Floating point numbers aren't ambiguous in the least. They behave by perfectly d...

solid_fuel · 2025-09-09T01:17:23 1757380643

I understand what you're saying, but at the same time floating point numbers can only represent a fixed amount of precision. You can't, for example, represent Pi with a floating point. Or 1/3. And certain operations with floating point numbers with lots of decimals will always result in some precision being lost.

They are deterministic, and they follow clear rules, but they can't represent every number with full precision. I think that's a pretty good analogy for LLMs - they can't always represent or manipulate ideas with the same precision that a human can.

sfpotter · 2025-09-09T02:58:30 1757386710

It's no more or less a good analogy than any other numerical or computational algorithm.

They're a fixed precision format. That doesn't mean they're ambiguous. They can be used ambiguously, but it isn't inevitable. Tools like interval arithmetic can mitigate this to a considerable extent.

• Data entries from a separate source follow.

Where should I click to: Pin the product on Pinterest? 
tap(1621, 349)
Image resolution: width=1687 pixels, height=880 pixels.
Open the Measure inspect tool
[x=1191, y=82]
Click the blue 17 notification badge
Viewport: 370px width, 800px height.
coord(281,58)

Representing a number like pi to arbitrary precision isn't the purpose of a fixed precision format like IEEE754. It can be used to represent, say, 16 digits of pi, which is used to great effect in something like a discrete Fourier transform or many other scientific computations.

tintor · 2025-09-08T22:48:09 1757371689

In theory, yes.

In practice, outcome of floating point computation depends on compiler optimizations, order of operations, and rounding used.

sfpotter · 2025-09-08T23:52:11 1757375531

None of this is contradictory.

1. Compiler optimizations can be disabled. If a compiler optimization violates IEEE754 and there is no way to disable it, this is a compiler bug and is understood as such.

2. This is as advertised and follows from IEEE754. Floating point operations aren't associative. You must be aware of the way they work in order to use them productively: this means understanding their limitations.

3. Again, as advertised. The rounding mode is part of the spec and can be controlled. Understand it, use it.

GMoromisato · 2025-09-08T17:06:46 1757351206

So are LLMs. Under the covers they are just deterministic matmul.

sfpotter · 2025-09-08T22:18:34 1757369914

The purpose of floating point numbers it to provide a reliable, accurate, and precise implementation of fixed-precision arithmetic that is useful for scientific calculations and which has a large dynamic range, which is also capable of handling exceptional states (1/0, 0/0, overflow/underflow, etc) in a logical and predictable manner. In this sense, IEEE754 provides a careful and precise specification which has been implemented consistently on virtually every personal computer in use today.

LLMs are machine learning models used to encode and decode text or other-like data such that it is possible to efficiently do statistical estimation of long sequences of tokens in response to queries or other input. It is obvious that the behavior of LLMs is neither consistent nor standardized (and it's unclear whether this is even desirable---in the case of floating-point arithmetic, it certainly is). Because of the statistical nature of machine learning in general, it's also unclear to what extent any sort of guarantee could be made on the likelihoods of certain responses. So I am not sure it is possible to standardize and specify them along the lines of IEEE754.

The fact that a forward pass on a neural network is "just deterministic matmul" is not really relevant.

Chinjut · 2025-09-08T20:57:01 1757365021

Ordinary floating point calculations allow for tractable reasoning about their behavior, reliable hard predictions of their behavior. At the scale used in LLMs, this is not possible; a Pachinko machine may be deterministic in theory, but not in practice. Clearly in practice, it is very difficult to reliably predict or give hard guarantees about the behavioral properties of LLMs.

Workaccount2 · 2025-09-08T21:20:19 1757366419

Everything is either deterministic, random, or some combination.

We only have two states of causality, so calling something "just" deterministic doesn't mean much, especially when "just random" would be even worse.

For the record, LLMs in the normal state use both.

mhh__ · 2025-09-08T17:09:57 1757351397

And at scale you even have a "sampling" of sorts (even if the distribution is very narrow unless you've done something truly unfortunate in your FP code) via scheduling and parallelism.